Lester Smith has swapped the football pitch for the table tennis court as he embarks on a second career in sports officiating.

As a football referee, the 51-year-old from Scarborough advanced to Supply and Contributory League level, officiating as an assistant in the Conference North, the sixth tier of English football.

He also refereed matches in the early stages of the FA Cup, and was in charge of a game between Manchester United and Middlesbrough, an under-19 match which was shown on MUTV.

Now, having ‘retrained’ as a table tennis umpire since hanging up his whistle, he is targeting even loftier heights – he aims to become a blue badge umpire in due course, travelling the world to officiate at table tennis tournaments.

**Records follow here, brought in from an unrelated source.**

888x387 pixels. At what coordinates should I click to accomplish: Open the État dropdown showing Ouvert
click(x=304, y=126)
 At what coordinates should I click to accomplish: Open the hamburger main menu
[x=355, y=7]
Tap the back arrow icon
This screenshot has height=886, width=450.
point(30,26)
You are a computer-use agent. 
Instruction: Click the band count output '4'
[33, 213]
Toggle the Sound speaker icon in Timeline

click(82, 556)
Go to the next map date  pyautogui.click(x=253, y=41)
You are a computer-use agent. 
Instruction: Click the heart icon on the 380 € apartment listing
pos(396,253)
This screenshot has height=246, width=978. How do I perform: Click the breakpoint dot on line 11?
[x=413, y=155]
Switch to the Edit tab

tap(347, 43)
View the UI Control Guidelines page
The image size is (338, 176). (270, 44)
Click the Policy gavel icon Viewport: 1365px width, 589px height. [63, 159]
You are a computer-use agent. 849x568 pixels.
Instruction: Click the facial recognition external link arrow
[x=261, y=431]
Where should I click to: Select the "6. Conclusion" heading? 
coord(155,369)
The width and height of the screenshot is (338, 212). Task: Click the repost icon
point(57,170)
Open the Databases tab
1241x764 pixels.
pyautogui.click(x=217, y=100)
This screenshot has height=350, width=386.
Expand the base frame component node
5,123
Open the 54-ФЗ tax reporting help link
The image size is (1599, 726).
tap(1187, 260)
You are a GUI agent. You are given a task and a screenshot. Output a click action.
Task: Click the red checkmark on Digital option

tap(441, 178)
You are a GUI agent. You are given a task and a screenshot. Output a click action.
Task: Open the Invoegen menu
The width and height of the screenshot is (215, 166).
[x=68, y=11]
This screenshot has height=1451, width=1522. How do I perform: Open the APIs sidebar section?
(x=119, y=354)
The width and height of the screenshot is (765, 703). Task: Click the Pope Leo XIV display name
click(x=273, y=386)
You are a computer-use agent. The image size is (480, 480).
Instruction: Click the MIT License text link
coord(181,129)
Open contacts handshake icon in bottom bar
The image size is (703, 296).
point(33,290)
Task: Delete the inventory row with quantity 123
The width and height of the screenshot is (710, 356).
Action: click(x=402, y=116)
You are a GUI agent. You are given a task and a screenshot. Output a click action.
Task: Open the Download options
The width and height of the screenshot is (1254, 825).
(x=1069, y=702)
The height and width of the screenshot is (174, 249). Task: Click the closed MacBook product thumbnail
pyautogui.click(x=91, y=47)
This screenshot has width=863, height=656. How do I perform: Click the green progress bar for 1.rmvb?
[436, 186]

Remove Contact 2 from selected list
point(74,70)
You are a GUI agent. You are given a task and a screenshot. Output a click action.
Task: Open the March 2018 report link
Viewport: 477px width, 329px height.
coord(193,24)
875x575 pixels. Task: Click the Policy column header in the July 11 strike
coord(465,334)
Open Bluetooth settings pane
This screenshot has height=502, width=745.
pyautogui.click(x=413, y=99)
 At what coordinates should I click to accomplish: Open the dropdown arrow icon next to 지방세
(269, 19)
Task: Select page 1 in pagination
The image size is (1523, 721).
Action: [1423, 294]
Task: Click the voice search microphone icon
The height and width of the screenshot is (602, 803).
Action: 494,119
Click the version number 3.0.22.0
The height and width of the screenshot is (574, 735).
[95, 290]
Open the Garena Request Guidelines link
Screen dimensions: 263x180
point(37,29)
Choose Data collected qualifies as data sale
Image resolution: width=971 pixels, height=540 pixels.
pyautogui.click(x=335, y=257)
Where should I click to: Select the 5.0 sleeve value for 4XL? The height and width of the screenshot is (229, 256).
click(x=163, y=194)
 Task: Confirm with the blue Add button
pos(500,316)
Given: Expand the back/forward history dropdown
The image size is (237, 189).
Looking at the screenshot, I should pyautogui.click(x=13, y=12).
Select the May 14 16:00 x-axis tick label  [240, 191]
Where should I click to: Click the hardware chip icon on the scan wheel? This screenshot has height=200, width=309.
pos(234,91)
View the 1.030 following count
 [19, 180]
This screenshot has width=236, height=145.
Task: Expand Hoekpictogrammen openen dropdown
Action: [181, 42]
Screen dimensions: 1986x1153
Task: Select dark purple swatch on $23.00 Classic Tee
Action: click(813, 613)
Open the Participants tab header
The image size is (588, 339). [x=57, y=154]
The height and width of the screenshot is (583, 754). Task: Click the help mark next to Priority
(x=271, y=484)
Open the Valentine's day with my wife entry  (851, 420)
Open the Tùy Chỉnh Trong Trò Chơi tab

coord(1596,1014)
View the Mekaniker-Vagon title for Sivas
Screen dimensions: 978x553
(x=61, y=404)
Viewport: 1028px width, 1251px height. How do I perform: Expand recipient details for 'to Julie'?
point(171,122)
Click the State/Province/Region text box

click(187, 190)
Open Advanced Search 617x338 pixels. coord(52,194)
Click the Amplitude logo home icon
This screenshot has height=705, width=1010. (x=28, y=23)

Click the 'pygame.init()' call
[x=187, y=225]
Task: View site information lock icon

“I played table tennis as a teenager but then not for about 30 years because of football.

“When I couldn’t play football any more, I thought I would take up table tennis again. And four or five years later when my refereeing career came to an end I wanted to keep on officiating – and thought why not in a sport I played?”

So Lester qualified as a County Umpire about two years ago having the written test and an assessment carried out, in his case, at a Halifax 3* tournament.

He officiated in the Under-21 Men’s Singles final at the recent Senior Nationals and has now applied to be a National Umpire. And he is encouraging others to follow his lead and take their umpiring qualifications.

“I refereed in the FA Cup – even though it was the preliminary round, to say I refereed in the FA Cup is a nice thing to say I’ve done,” he said.

“In table tennis, the opportunities for progression are there, and the progression is much faster than in football. I did 15 years and got to a semi-professional level, but still would have had nine or 10 steps to get to where Howard Webb (the 2010 World Cup final referee) was. In table tennis, you have as much chance as anybody to get to whatever level you want to.

“I’m 51, so I’ve probably got another 10 or 15 years, so in two or three years’ time, I’ll go for the Blue Badge. I’d like to do the Olympics and world championships and travel the world with table tennis.”

Despite the obvious differences between the sports, Lester, who plays table tennis in the Scarborough TTL, sees similarities as well.

“You don’t need the physical fitness that you need in football, but the concentration needs to be there,” he said. “It’s all about what is in front of you – unlike football, there’s nothing going on behind you.

“And it’s a bit warmer inside – I don’t miss running around outside in the cold and the wet in a pair of shorts and a T-shirt!

“The man-management techniques I’ve learned are very useful. I’ve learned over 15 years how to deal with some angry people – and I understand why people can get irate, and I empathise with that.

“The instances in table tennis are a lot less. I could have 30 instances in a football match where I’d have to deal with something, but in table tennis it’s more like once over the course of a weekend.”